What is a good NDWI value?

For crops, the right NDWI depends on what you’re monitoring. Slightly negative values (−0.1 to −0.3) are normal for healthy vegetated land — you are looking for stability, not high values. Positive values indicate surface water, which may be desirable (irrigation, rice) or a problem (waterlogging). Watch for sudden drops, which indicate drying.

What is the difference between NDWI and NDMI?

NDWI (McFeeters, Green/NIR) detects open water on the ground. NDMI (Gao, NIR/SWIR) measures water inside leaves.
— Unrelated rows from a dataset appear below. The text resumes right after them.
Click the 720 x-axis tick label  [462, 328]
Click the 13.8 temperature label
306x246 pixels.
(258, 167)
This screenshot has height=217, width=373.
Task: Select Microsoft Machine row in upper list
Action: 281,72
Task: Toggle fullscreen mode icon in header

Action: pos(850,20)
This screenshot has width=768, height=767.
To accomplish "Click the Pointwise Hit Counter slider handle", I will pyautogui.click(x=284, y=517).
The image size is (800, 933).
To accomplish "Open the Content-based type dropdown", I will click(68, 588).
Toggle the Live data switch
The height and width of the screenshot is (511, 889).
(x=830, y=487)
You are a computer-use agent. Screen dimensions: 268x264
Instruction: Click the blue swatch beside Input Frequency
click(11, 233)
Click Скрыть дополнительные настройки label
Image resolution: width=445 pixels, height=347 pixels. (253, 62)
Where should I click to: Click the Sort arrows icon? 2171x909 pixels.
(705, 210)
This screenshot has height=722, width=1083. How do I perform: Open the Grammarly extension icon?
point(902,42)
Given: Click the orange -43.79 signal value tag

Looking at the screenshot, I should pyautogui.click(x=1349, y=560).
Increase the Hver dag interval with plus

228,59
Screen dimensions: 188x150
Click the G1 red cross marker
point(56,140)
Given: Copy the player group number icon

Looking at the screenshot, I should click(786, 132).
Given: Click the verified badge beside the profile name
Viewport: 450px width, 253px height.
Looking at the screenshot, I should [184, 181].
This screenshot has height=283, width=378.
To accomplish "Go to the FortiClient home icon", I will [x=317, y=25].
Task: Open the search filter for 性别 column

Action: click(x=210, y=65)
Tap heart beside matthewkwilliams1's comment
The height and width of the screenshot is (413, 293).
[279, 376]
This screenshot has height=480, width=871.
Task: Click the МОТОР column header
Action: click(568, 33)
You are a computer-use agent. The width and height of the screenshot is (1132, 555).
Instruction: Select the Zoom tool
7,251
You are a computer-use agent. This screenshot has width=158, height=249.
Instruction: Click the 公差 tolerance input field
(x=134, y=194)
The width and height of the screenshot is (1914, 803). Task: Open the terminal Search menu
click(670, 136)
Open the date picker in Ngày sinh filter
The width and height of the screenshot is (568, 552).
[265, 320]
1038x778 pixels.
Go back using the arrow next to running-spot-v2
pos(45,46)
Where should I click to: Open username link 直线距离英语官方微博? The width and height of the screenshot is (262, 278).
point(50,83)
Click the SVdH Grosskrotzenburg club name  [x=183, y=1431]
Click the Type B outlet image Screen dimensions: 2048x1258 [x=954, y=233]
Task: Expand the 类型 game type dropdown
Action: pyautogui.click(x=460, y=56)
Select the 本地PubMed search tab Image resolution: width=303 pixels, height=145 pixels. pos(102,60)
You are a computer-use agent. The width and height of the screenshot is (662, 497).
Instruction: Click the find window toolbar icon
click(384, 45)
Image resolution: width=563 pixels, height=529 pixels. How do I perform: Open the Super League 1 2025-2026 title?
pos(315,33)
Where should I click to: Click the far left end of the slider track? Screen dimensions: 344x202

A flooded field has high NDWI; a healthy well-watered crop has high NDMI. They answer different questions — use NDWI for flooding and drainage, NDMI for crop moisture stress.

Can NDWI detect drought?

Indirectly. NDWI shows surface drying, which often accompanies drought, but it does not measure the water inside the plant. For drought stress in vegetation, NDMI is more reliable because it responds to leaf water content, not just surface wetness.

Why is my field's NDWI negative?

Negative NDWI on a field simply means there is no open water — which is normal for dry land and most crops. It does not mean your crop is thirsty. Only positive NDWI (above zero) indicates standing water; for plant moisture, check NDMI instead.